Thursday, August 23, 2012

THE COSMIC MAN (1959), WARNING FROM SPACE (1956)



PHENOMENALITY: *marvelous*
MYTHICITY: *poor*
FRYEAN MYTHOS: *drama*
CAMPBELLIAN FUNCTION: *sociological, cosmological*

I decided to bracket these two 1950s SF-films because one is called simply THE COSMIC MAN, while an alternate title for WARNING FROM SPACE is "The Cosmic Man appears in Tokyo."  Both are slightly dull, obviously under-budgeted timekillers that judge man for his shortcomings but don't have much to offer beyond a little light polemic.

As many before have observed, COSMIC MAN is not much more than a colorless recapitulation of the storyline of 1951's THE DAY THE EARTH STOOD STILL, minus the cool robot and the parallels to Christian mythology.  The Cosmic Man (John Carradine, not evincing more than his usual sonorous voice) comes to Earth to poke around and study the humans' primitive ways.  Officers of the military are freaked out by his giant ping-pong-ball spaceship, which no instruments can penetrate.  Resident scientist Karl Sorenson attempts to offer a voice of reason and ends up being contacted by the curious alien.  The military doesn't like that and attempts to shoot the Cosmic Man down like a dog, but he wears a shield that foils all their efforts.  Cosmic Man also befriends a young woman and her son (standing in for similar characters in DAY), but they are if anything flatter than the scientist and the colonel in charge of the military task force.

Director Herbert Greene and scripter Arthur C. Pierce create almost zero suspense in their scenario, attempting at the eleventh hour to duplicate the Christ-motif of DAY by having the Cosmic Man sacrifice his life for the young boy but then "rise again"-- or at least, it's implied that he may live again after his dead body gets teleported away. 

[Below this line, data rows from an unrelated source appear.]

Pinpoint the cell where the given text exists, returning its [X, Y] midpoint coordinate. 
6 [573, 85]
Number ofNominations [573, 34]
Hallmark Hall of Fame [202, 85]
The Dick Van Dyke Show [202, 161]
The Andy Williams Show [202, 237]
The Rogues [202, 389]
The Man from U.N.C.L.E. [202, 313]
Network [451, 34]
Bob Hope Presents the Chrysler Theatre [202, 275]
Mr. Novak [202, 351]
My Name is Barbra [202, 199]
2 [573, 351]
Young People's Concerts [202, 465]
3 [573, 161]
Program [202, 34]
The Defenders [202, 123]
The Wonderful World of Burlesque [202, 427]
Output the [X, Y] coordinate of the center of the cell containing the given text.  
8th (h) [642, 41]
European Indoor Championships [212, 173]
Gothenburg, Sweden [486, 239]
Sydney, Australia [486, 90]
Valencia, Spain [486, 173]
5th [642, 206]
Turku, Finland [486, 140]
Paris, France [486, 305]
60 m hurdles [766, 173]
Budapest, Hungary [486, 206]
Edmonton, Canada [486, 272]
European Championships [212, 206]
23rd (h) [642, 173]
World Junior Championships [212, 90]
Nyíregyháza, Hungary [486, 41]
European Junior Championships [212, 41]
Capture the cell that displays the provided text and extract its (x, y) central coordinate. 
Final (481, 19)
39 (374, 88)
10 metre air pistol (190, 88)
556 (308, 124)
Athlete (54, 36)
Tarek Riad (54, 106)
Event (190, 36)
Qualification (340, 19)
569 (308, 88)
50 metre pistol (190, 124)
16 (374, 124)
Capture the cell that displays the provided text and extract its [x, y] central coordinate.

The film's only distinction is that this was Pierce's first SF-script.  Pierce would go on to script and direct a handful of minor SF-films, the best of which was 1960's BEYOND THE TIME BARRIER.

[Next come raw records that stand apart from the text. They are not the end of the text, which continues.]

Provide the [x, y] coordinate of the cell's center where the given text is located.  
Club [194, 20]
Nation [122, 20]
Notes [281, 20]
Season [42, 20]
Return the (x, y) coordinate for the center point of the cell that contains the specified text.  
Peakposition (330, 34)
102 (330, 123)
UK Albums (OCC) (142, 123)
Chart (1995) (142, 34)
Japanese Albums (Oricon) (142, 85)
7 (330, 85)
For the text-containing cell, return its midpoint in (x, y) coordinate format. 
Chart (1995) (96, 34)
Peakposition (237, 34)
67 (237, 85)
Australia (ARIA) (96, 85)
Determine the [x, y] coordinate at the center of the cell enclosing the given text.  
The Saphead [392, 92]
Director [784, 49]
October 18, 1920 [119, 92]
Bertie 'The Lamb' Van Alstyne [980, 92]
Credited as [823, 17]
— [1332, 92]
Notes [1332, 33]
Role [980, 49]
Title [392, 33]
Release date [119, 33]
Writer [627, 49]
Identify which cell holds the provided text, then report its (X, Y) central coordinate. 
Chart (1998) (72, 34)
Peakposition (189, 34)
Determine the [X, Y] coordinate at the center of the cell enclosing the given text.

WARNING FROM SPACE is a good deal less preachy, though it does make a few comments about human beings' unreasoning fear of the unknown, giving it a slight similarity to 1953's IT CAME FROM OUTER SPACE. 

In this case, however, the aliens aren't merely passing through.  Rather, the starfish-shaped creatures have observed that a mammoth meteor is approaching Earth.  The aliens attempt to warn human beings, but they arouse only fear.  Finally one of them assumes human form and makes human beings aware of the danger.

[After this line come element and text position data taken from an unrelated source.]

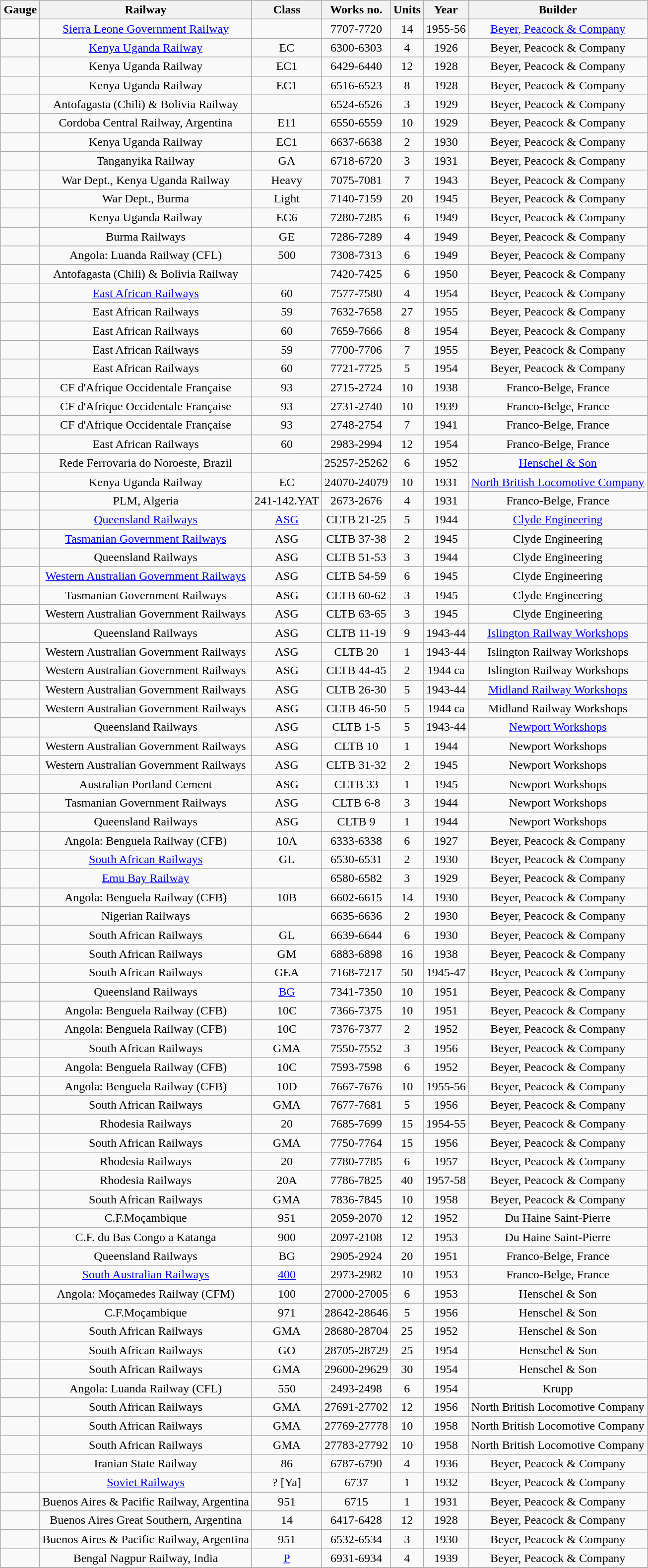
2673-2676 [356, 501]
C.F. du Bas Congo a Katanga [146, 1237]
CLTB 9 [356, 822]
6333-6338 [356, 841]
6787-6790 [356, 1464]
CLTB 21-25 [356, 519]
6550-6559 [356, 123]
900 [287, 1237]
Emu Bay Railway [146, 879]
GM [287, 954]
6639-6644 [356, 935]
1941 [446, 425]
2748-2754 [356, 425]
Nigerian Railways [146, 916]
PLM, Algeria [146, 501]
1936 [446, 1464]
CLTB 44-45 [356, 671]
Australian Portland Cement [146, 784]
550 [287, 1388]
CLTB 33 [356, 784]
CLTB 10 [356, 746]
CLTB 26-30 [356, 690]
2731-2740 [356, 406]
6530-6531 [356, 860]
7577-7580 [356, 293]
War Dept., Kenya Uganda Railway [146, 180]
2493-2498 [356, 1388]
2097-2108 [356, 1237]
South Australian Railways [146, 1275]
Gauge [20, 10]
6516-6523 [356, 85]
10D [287, 1086]
2973-2982 [356, 1275]
7659-7666 [356, 331]
Angola: Moçamedes Railway (CFM) [146, 1294]
2715-2724 [356, 388]
7376-7377 [356, 1030]
7707-7720 [356, 29]
2983-2994 [356, 444]
CLTB 6-8 [356, 803]
6715 [356, 1502]
7685-7699 [356, 1124]
GO [287, 1351]
Class [287, 10]
9 [407, 633]
1943 [446, 180]
1926 [446, 48]
Units [407, 10]
Burma Railways [146, 237]
7721-7725 [356, 369]
28642-28646 [356, 1313]
6524-6526 [356, 104]
28705-28729 [356, 1351]
7550-7552 [356, 1048]
Krupp [558, 1388]
7632-7658 [356, 312]
30 [407, 1369]
24070-24079 [356, 482]
Light [287, 198]
War Dept., Burma [146, 198]
27000-27005 [356, 1294]
10A [287, 841]
29600-29629 [356, 1369]
16 [407, 954]
7677-7681 [356, 1105]
1927 [446, 841]
6300-6303 [356, 48]
241-142.YAT [287, 501]
Bengal Nagpur Railway, India [146, 1558]
6931-6934 [356, 1558]
500 [287, 256]
1954-55 [446, 1124]
6737 [356, 1483]
7780-7785 [356, 1162]
7366-7375 [356, 1011]
6637-6638 [356, 142]
Sierra Leone Government Railway [146, 29]
7308-7313 [356, 256]
E11 [287, 123]
CLTB 37-38 [356, 538]
GA [287, 161]
86 [287, 1464]
40 [407, 1181]
CLTB 54-59 [356, 577]
CLTB 11-19 [356, 633]
7700-7706 [356, 350]
CLTB 60-62 [356, 595]
6602-6615 [356, 898]
7750-7764 [356, 1143]
1932 [446, 1483]
25257-25262 [356, 463]
7667-7676 [356, 1086]
27769-27778 [356, 1426]
1957-58 [446, 1181]
GE [287, 237]
2059-2070 [356, 1219]
20A [287, 1181]
Heavy [287, 180]
Iranian State Railway [146, 1464]
Buenos Aires Great Southern, Argentina [146, 1521]
CLTB 63-65 [356, 614]
Year [446, 10]
Rede Ferrovaria do Noroeste, Brazil [146, 463]
7168-7217 [356, 973]
6429-6440 [356, 66]
CLTB 1-5 [356, 727]
1957 [446, 1162]
CLTB 51-53 [356, 558]
7593-7598 [356, 1067]
7420-7425 [356, 274]
7280-7285 [356, 217]
28680-28704 [356, 1332]
6718-6720 [356, 161]
6635-6636 [356, 916]
6532-6534 [356, 1540]
7341-7350 [356, 992]
Builder [558, 10]
7140-7159 [356, 198]
100 [287, 1294]
1945-47 [446, 973]
Soviet Railways [146, 1483]
27783-27792 [356, 1445]
50 [407, 973]
CLTB 31-32 [356, 765]
P [287, 1558]
Railway [146, 10]
CLTB 20 [356, 652]
Tanganyika Railway [146, 161]
GEA [287, 973]
Works no. [356, 10]
6417-6428 [356, 1521]
971 [287, 1313]
7075-7081 [356, 180]
? [Ya] [287, 1483]
6883-6898 [356, 954]
6580-6582 [356, 879]
Cordoba Central Railway, Argentina [146, 123]
10B [287, 898]
2905-2924 [356, 1256]
400 [287, 1275]
27691-27702 [356, 1407]
EC6 [287, 217]
7836-7845 [356, 1200]
7286-7289 [356, 237]
7786-7825 [356, 1181]
CLTB 46-50 [356, 709]
27 [407, 312]
1950 [446, 274]
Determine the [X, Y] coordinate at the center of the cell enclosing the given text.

From that point, the remainder of the film deals with humanity's attempt to divert the meteor.  Oddly given Japan's experience as the first target of a nuclear weapon, a nuclear device proves the only method by which the deadly meteor can be diverted.   Still, I can't help but feel that the scripters were simply borrowing from the GODZILLA scenario in this respect.

WARNING, while not long on thrills, nevertheless does well with the costumes of the starfish-aliens.  They'll strike some viewers as risible, but the thing I enjoyed most in the entire picture was a skillful time-lapse sequence in which the alien-turned-female agent slowly transforms back into starfish-form.  It was the one part of the film that attempted to put across the "sense of wonder" in the best SF-cinema-- something that the later COSMIC MAN dismally failed to communicate.